There is only one type of short-term confinement facility in Oklahoma for offenders who broke state laws; these are called jails. There are 77 counties in Oklahoma, and most of them have a county jail.
County jails are owned and operated by the county or town they reside in. The local Sheriff’s Office is the law enforcement agency in charge of the facilities, inmates and all Oklahoma county jail inmate records. Therefore, anyone interested in finding someone in a county jail should contact the Sheriff’s Office directly or check out their website and do an Oklahoma county jail inmate search online. Many of the websites do have an inmate locator feature or a roster listing of inmates.
Some of the local jails restrict visitation to family members only. Some do allow video visitation, however. There are explicit rules when visiting, and a dress code so, be sure to thoroughly read up on those rules before heading out to visit an inmate in an Oklahoma county jail. They also have information on sending gifts and money to inmates and how to receive phone calls from a loved one staying there.
There are dozens of county jails in Oklahoma each serving a specific demographic and various levels of custody. Each one provides inmates with recreation, education, counseling, and other therapies related to mental health issues and substance abuse treatment. Some counties have a website set up specifically for friends and family to help navigate the tricky jail system. They provide an inmate roster and sometimes a search tool.

### Work task:
Could you continue the passage on Oklahoma county jails, picking up after its last sentence?

### Stored records:

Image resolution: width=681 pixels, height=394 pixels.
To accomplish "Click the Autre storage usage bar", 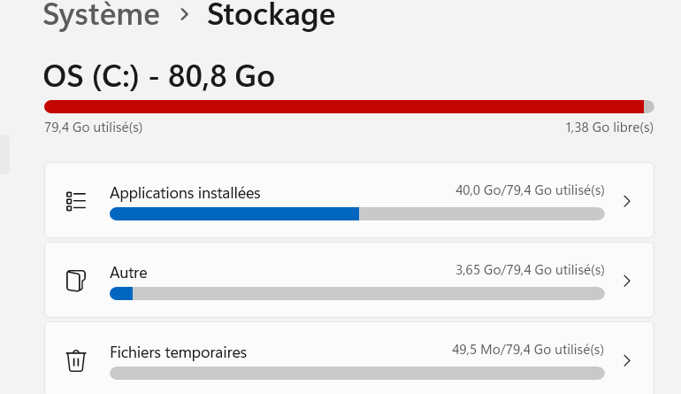I will 356,293.
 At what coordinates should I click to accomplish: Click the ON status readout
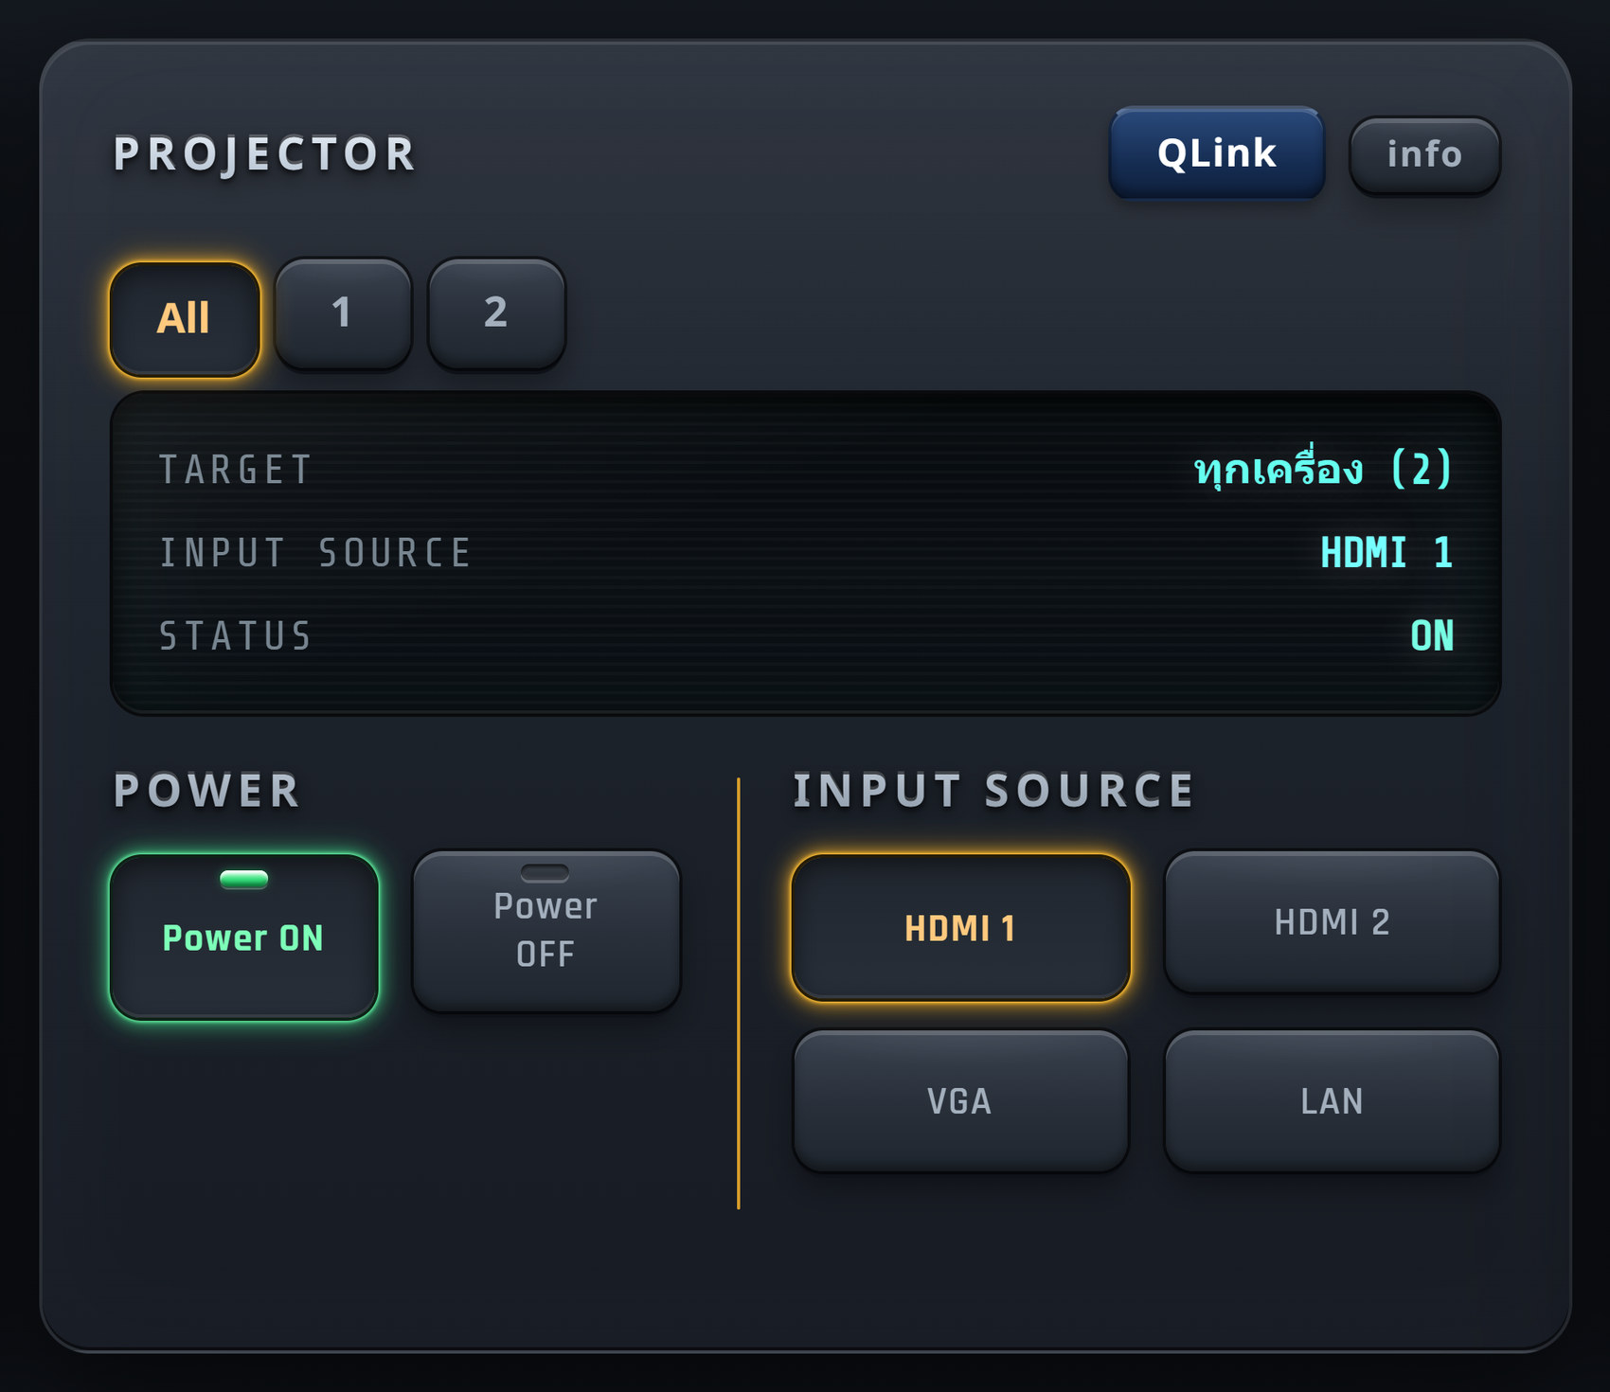pos(1432,635)
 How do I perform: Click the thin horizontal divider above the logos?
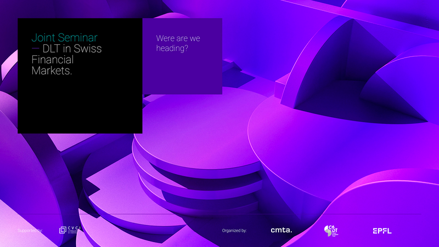point(220,214)
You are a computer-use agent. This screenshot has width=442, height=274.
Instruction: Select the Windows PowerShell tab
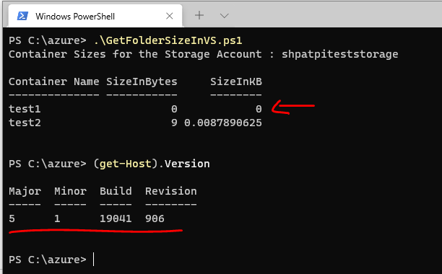(95, 16)
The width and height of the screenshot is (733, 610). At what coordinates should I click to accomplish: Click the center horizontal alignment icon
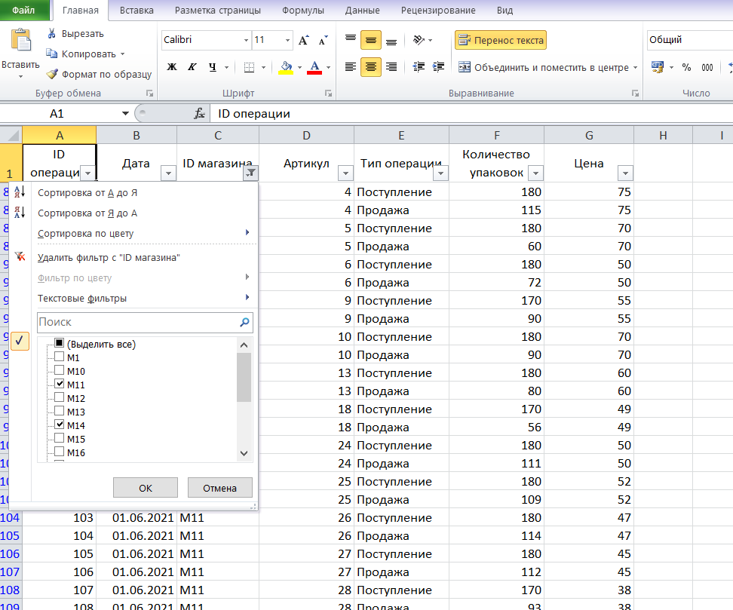371,67
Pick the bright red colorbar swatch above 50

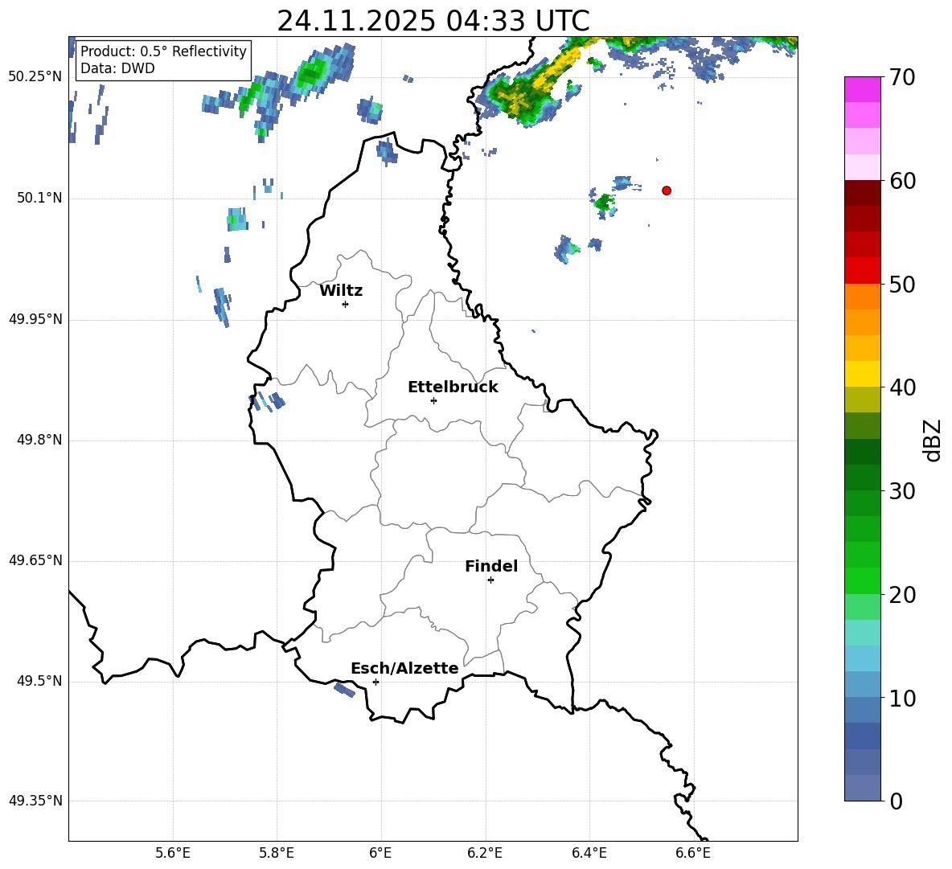coord(863,270)
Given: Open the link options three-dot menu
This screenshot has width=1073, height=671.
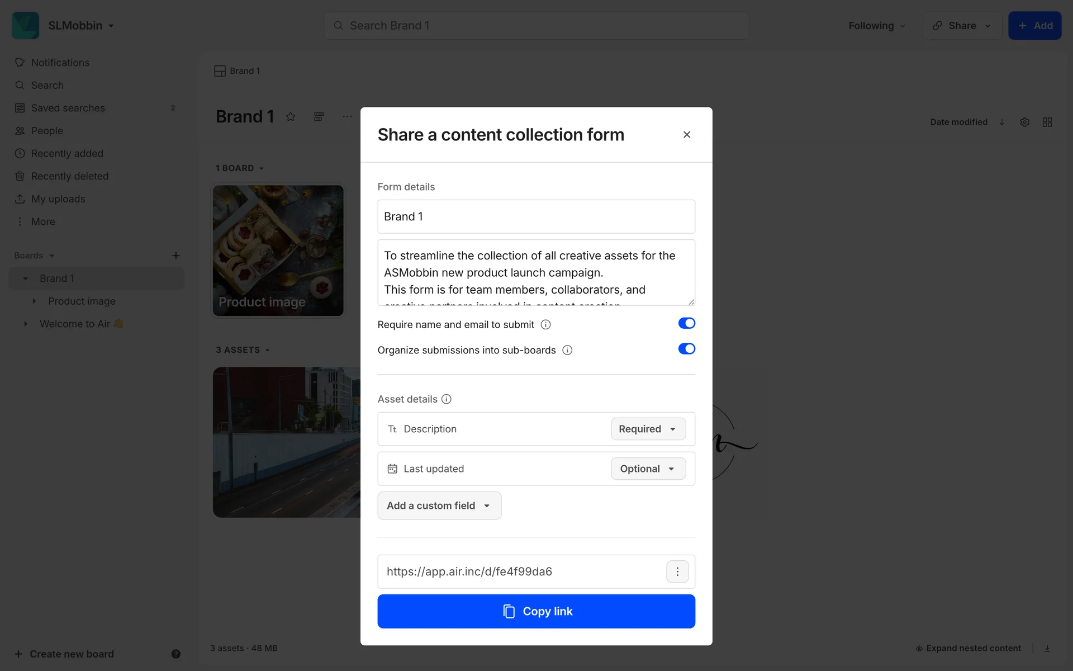Looking at the screenshot, I should [x=677, y=571].
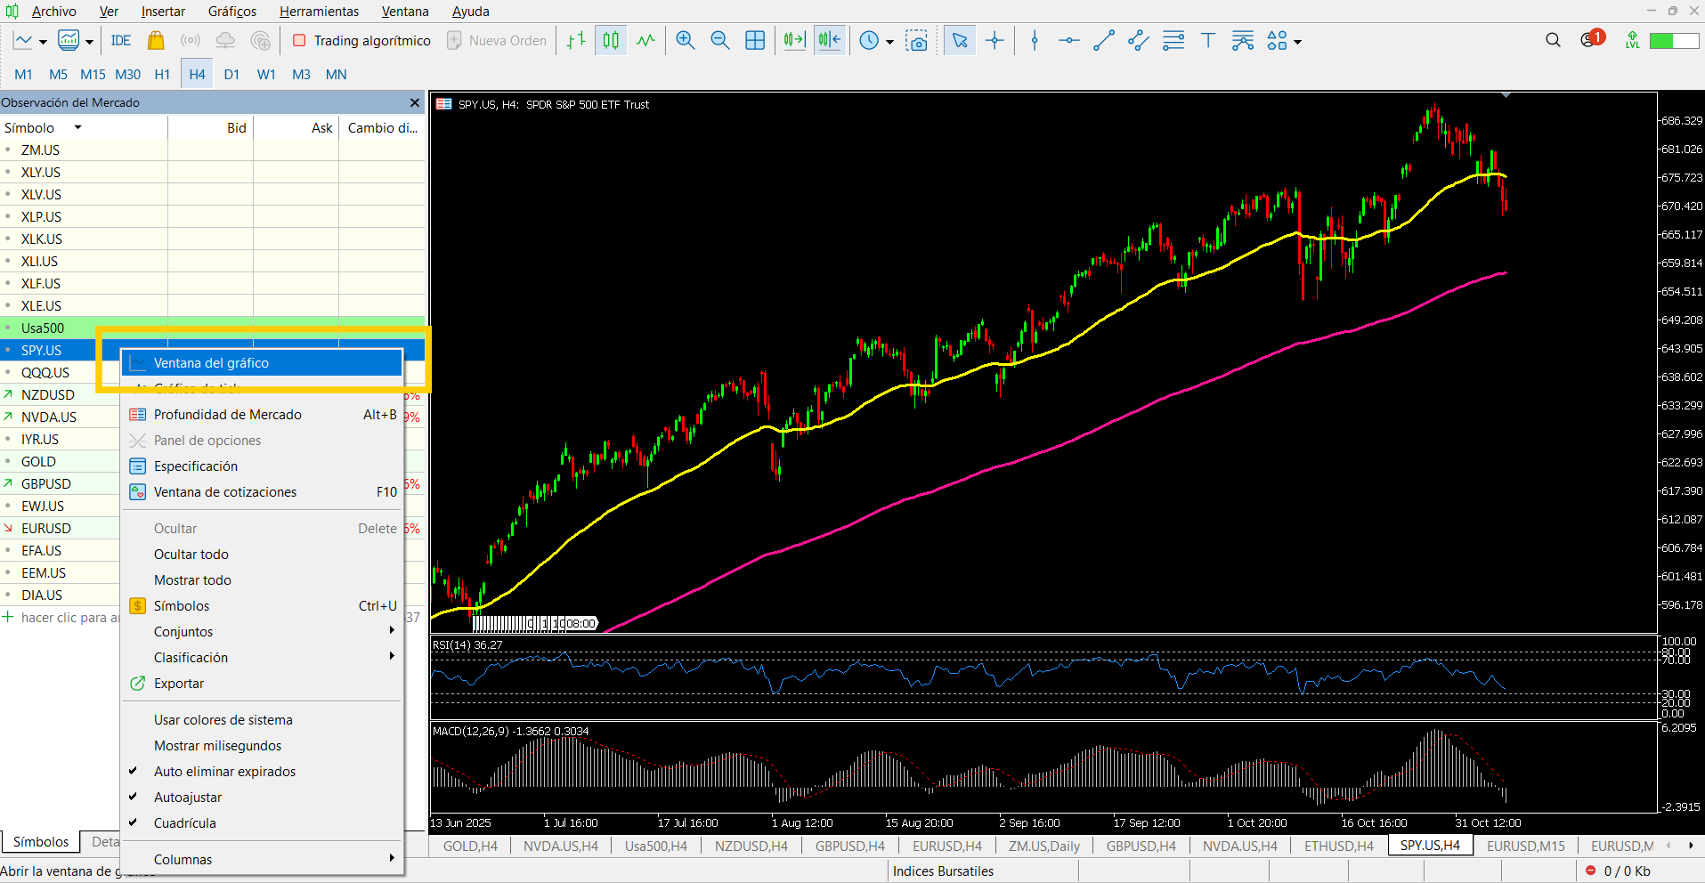Viewport: 1705px width, 883px height.
Task: Open the GOLD,H4 chart tab
Action: click(470, 847)
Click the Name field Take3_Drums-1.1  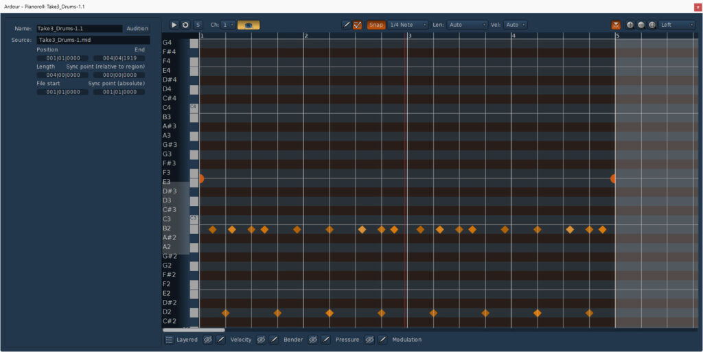point(79,29)
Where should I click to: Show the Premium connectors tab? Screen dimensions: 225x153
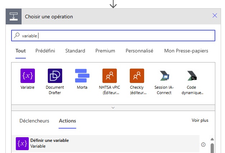click(105, 51)
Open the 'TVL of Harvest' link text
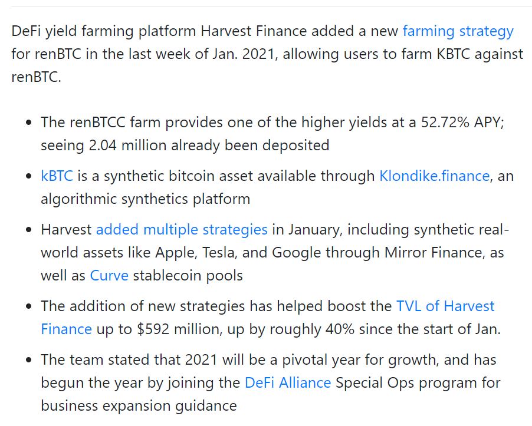Screen dimensions: 532x426 [445, 306]
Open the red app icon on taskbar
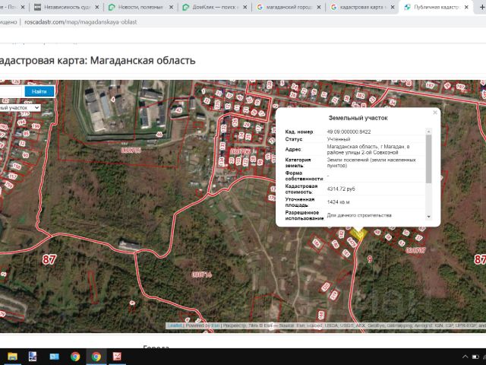 (118, 356)
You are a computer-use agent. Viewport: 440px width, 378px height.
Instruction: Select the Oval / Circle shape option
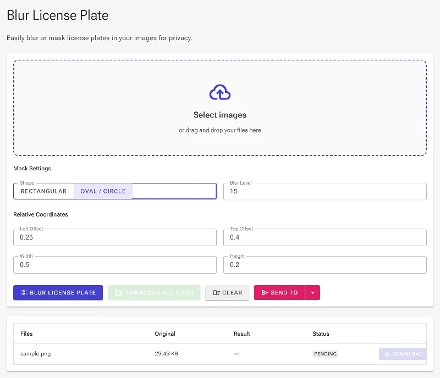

### Exercise output:
The Tulsa County Jail was built in 1997 and is formerly named The David L. Moss Criminal Justice Center (DLMCJC). It holds 2,020 inmates and has a particular unit for mental health patients. The inmates are offered religious services, education (including GEDs) and vocational training along with life-skills programs. They have a specific site for visitors, and its mission is to “The purpose of the Tulsa County Inmate Information Center is to help you locate information about persons currently in jail as well as provide resources to assist you in navigating the county jail and court systems.”
Oklahoma has about 13,000 inmates in local county jails. Larceny-theft is the number one reason people are arrested and put in jail in Oklahoma. After that, the most common crimes committed are burglary, aggravated assault, and motor vehicle theft. There are actually very few murders committed in Oklahoma (less than 250 a year).